Assigned task ->
Restate all of the entries verbatim.

Records for this exercise ->
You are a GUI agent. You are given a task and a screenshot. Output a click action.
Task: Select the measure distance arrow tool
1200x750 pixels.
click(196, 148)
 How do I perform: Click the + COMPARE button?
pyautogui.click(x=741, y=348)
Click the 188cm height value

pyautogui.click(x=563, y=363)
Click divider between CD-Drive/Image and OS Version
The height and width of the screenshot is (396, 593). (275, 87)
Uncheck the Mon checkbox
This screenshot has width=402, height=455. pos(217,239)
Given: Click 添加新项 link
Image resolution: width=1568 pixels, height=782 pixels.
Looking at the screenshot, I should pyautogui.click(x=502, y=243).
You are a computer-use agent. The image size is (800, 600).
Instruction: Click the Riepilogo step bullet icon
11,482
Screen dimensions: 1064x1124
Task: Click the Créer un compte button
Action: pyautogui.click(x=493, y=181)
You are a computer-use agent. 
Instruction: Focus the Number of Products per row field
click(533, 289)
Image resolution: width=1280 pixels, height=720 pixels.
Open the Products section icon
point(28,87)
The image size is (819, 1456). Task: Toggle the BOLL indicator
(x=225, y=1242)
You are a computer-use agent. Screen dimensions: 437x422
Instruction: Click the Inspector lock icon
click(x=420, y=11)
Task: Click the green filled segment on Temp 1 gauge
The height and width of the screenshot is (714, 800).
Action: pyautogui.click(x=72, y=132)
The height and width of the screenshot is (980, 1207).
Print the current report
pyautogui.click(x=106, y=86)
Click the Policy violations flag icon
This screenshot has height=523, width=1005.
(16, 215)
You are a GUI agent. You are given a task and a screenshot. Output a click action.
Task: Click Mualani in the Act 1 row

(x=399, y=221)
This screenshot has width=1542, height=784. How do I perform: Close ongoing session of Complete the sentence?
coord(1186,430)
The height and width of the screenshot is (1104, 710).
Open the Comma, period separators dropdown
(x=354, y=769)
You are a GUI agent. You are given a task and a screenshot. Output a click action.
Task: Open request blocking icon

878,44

Response for this exercise ->
You are a GUI agent. You are given a task and a screenshot. Output a click action.
Task: Select the measure distance arrow tool
1200x750 pixels.
click(196, 148)
 How do I perform: Click the + COMPARE button?
pyautogui.click(x=741, y=348)
Click the 188cm height value

pyautogui.click(x=563, y=363)
Click divider between CD-Drive/Image and OS Version
The height and width of the screenshot is (396, 593). (275, 87)
Uncheck the Mon checkbox
This screenshot has width=402, height=455. pos(217,239)
Given: Click 添加新项 link
Image resolution: width=1568 pixels, height=782 pixels.
Looking at the screenshot, I should pyautogui.click(x=502, y=243).
You are a computer-use agent. The image size is (800, 600).
Instruction: Click the Riepilogo step bullet icon
11,482
Screen dimensions: 1064x1124
Task: Click the Créer un compte button
Action: pyautogui.click(x=493, y=181)
You are a computer-use agent. 
Instruction: Focus the Number of Products per row field
click(533, 289)
Image resolution: width=1280 pixels, height=720 pixels.
Open the Products section icon
point(28,87)
The image size is (819, 1456). Task: Toggle the BOLL indicator
(x=225, y=1242)
You are a computer-use agent. Screen dimensions: 437x422
Instruction: Click the Inspector lock icon
click(x=420, y=11)
Task: Click the green filled segment on Temp 1 gauge
The height and width of the screenshot is (714, 800).
Action: pyautogui.click(x=72, y=132)
The height and width of the screenshot is (980, 1207).
Print the current report
pyautogui.click(x=106, y=86)
Click the Policy violations flag icon
This screenshot has height=523, width=1005.
(16, 215)
You are a GUI agent. You are given a task and a screenshot. Output a click action.
Task: Click Mualani in the Act 1 row

(x=399, y=221)
This screenshot has width=1542, height=784. How do I perform: Close ongoing session of Complete the sentence?
coord(1186,430)
The height and width of the screenshot is (1104, 710).
Open the Comma, period separators dropdown
(x=354, y=769)
You are a GUI agent. You are given a task and a screenshot. Output a click action.
Task: Open request blocking icon

878,44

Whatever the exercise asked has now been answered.